Stored data entries:
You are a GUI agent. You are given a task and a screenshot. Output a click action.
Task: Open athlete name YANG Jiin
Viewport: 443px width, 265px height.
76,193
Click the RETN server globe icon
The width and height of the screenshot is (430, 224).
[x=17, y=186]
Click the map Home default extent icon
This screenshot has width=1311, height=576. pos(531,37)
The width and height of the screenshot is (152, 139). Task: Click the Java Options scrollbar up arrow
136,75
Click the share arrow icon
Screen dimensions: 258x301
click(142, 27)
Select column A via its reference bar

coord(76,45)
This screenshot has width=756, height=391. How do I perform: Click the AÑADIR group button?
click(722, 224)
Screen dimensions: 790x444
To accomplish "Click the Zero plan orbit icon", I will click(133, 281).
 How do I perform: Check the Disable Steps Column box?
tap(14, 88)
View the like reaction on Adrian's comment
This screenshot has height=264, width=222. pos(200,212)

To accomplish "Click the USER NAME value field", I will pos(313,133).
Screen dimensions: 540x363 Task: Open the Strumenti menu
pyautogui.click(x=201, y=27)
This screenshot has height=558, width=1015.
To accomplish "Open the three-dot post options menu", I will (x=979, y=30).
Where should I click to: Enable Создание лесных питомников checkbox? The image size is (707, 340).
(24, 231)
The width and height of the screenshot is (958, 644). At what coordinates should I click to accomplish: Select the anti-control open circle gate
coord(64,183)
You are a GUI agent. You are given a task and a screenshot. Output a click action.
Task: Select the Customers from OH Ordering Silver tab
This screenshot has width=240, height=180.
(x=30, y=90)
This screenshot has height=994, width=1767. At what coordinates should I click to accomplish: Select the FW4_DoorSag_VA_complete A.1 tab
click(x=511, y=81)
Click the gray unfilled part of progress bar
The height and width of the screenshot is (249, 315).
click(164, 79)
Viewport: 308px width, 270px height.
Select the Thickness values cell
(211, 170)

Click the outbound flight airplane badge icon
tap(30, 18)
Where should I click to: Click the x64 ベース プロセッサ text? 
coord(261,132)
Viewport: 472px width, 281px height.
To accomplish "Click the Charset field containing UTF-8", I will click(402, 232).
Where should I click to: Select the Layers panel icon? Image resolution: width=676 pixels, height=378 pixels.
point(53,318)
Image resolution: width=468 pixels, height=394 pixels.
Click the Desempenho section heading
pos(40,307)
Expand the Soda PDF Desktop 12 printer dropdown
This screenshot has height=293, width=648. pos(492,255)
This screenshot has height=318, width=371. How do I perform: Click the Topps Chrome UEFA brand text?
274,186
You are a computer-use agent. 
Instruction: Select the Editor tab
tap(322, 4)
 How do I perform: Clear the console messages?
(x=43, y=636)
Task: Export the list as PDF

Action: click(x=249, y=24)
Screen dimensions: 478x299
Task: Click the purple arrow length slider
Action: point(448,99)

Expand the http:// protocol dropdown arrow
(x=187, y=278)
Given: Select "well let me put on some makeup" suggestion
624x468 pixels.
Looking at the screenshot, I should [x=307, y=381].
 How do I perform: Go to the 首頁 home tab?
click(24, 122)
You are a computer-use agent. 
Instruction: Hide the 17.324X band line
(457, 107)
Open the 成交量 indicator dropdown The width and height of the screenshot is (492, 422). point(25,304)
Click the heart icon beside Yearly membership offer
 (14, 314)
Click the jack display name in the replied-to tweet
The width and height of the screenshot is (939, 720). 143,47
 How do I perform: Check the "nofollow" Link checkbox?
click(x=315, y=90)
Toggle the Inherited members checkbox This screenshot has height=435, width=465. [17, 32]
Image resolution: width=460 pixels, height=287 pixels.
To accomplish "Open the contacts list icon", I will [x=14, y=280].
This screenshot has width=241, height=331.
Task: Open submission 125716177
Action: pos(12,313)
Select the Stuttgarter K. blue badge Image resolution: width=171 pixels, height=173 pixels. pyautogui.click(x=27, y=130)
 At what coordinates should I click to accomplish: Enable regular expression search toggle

§ **TRY IT**
Each entry given above is to be duplicated exactly.

§ **RESULT**
You are a GUI agent. You are given a task and a screenshot. Output a click action.
Task: Open athlete name YANG Jiin
Viewport: 443px width, 265px height.
76,193
Click the RETN server globe icon
The width and height of the screenshot is (430, 224).
[x=17, y=186]
Click the map Home default extent icon
This screenshot has width=1311, height=576. pos(531,37)
The width and height of the screenshot is (152, 139). Task: Click the Java Options scrollbar up arrow
136,75
Click the share arrow icon
Screen dimensions: 258x301
click(142, 27)
Select column A via its reference bar

coord(76,45)
This screenshot has width=756, height=391. How do I perform: Click the AÑADIR group button?
click(722, 224)
Screen dimensions: 790x444
To accomplish "Click the Zero plan orbit icon", I will click(133, 281).
 How do I perform: Check the Disable Steps Column box?
tap(14, 88)
View the like reaction on Adrian's comment
This screenshot has height=264, width=222. pos(200,212)

To accomplish "Click the USER NAME value field", I will pos(313,133).
Screen dimensions: 540x363 Task: Open the Strumenti menu
pyautogui.click(x=201, y=27)
This screenshot has height=558, width=1015.
To accomplish "Open the three-dot post options menu", I will (x=979, y=30).
Where should I click to: Enable Создание лесных питомников checkbox? The image size is (707, 340).
(24, 231)
The width and height of the screenshot is (958, 644). At what coordinates should I click to accomplish: Select the anti-control open circle gate
coord(64,183)
You are a GUI agent. You are given a task and a screenshot. Output a click action.
Task: Select the Customers from OH Ordering Silver tab
This screenshot has width=240, height=180.
(x=30, y=90)
This screenshot has height=994, width=1767. At what coordinates should I click to accomplish: Select the FW4_DoorSag_VA_complete A.1 tab
click(x=511, y=81)
Click the gray unfilled part of progress bar
The height and width of the screenshot is (249, 315).
click(164, 79)
Viewport: 308px width, 270px height.
Select the Thickness values cell
(211, 170)

Click the outbound flight airplane badge icon
tap(30, 18)
Where should I click to: Click the x64 ベース プロセッサ text? 
coord(261,132)
Viewport: 472px width, 281px height.
To accomplish "Click the Charset field containing UTF-8", I will click(402, 232).
Where should I click to: Select the Layers panel icon? Image resolution: width=676 pixels, height=378 pixels.
point(53,318)
Image resolution: width=468 pixels, height=394 pixels.
Click the Desempenho section heading
pos(40,307)
Expand the Soda PDF Desktop 12 printer dropdown
This screenshot has height=293, width=648. pos(492,255)
This screenshot has height=318, width=371. How do I perform: Click the Topps Chrome UEFA brand text?
274,186
You are a computer-use agent. 
Instruction: Select the Editor tab
tap(322, 4)
 How do I perform: Clear the console messages?
(x=43, y=636)
Task: Export the list as PDF

Action: click(x=249, y=24)
Screen dimensions: 478x299
Task: Click the purple arrow length slider
Action: point(448,99)

Expand the http:// protocol dropdown arrow
(x=187, y=278)
Given: Select "well let me put on some makeup" suggestion
624x468 pixels.
Looking at the screenshot, I should [x=307, y=381].
 How do I perform: Go to the 首頁 home tab?
click(24, 122)
You are a computer-use agent. 
Instruction: Hide the 17.324X band line
(457, 107)
Open the 成交量 indicator dropdown The width and height of the screenshot is (492, 422). point(25,304)
Click the heart icon beside Yearly membership offer
 (14, 314)
Click the jack display name in the replied-to tweet
The width and height of the screenshot is (939, 720). 143,47
 How do I perform: Check the "nofollow" Link checkbox?
click(x=315, y=90)
Toggle the Inherited members checkbox This screenshot has height=435, width=465. [17, 32]
Image resolution: width=460 pixels, height=287 pixels.
To accomplish "Open the contacts list icon", I will [x=14, y=280].
This screenshot has width=241, height=331.
Task: Open submission 125716177
Action: pos(12,313)
Select the Stuttgarter K. blue badge Image resolution: width=171 pixels, height=173 pixels. pyautogui.click(x=27, y=130)
 At what coordinates should I click to accomplish: Enable regular expression search toggle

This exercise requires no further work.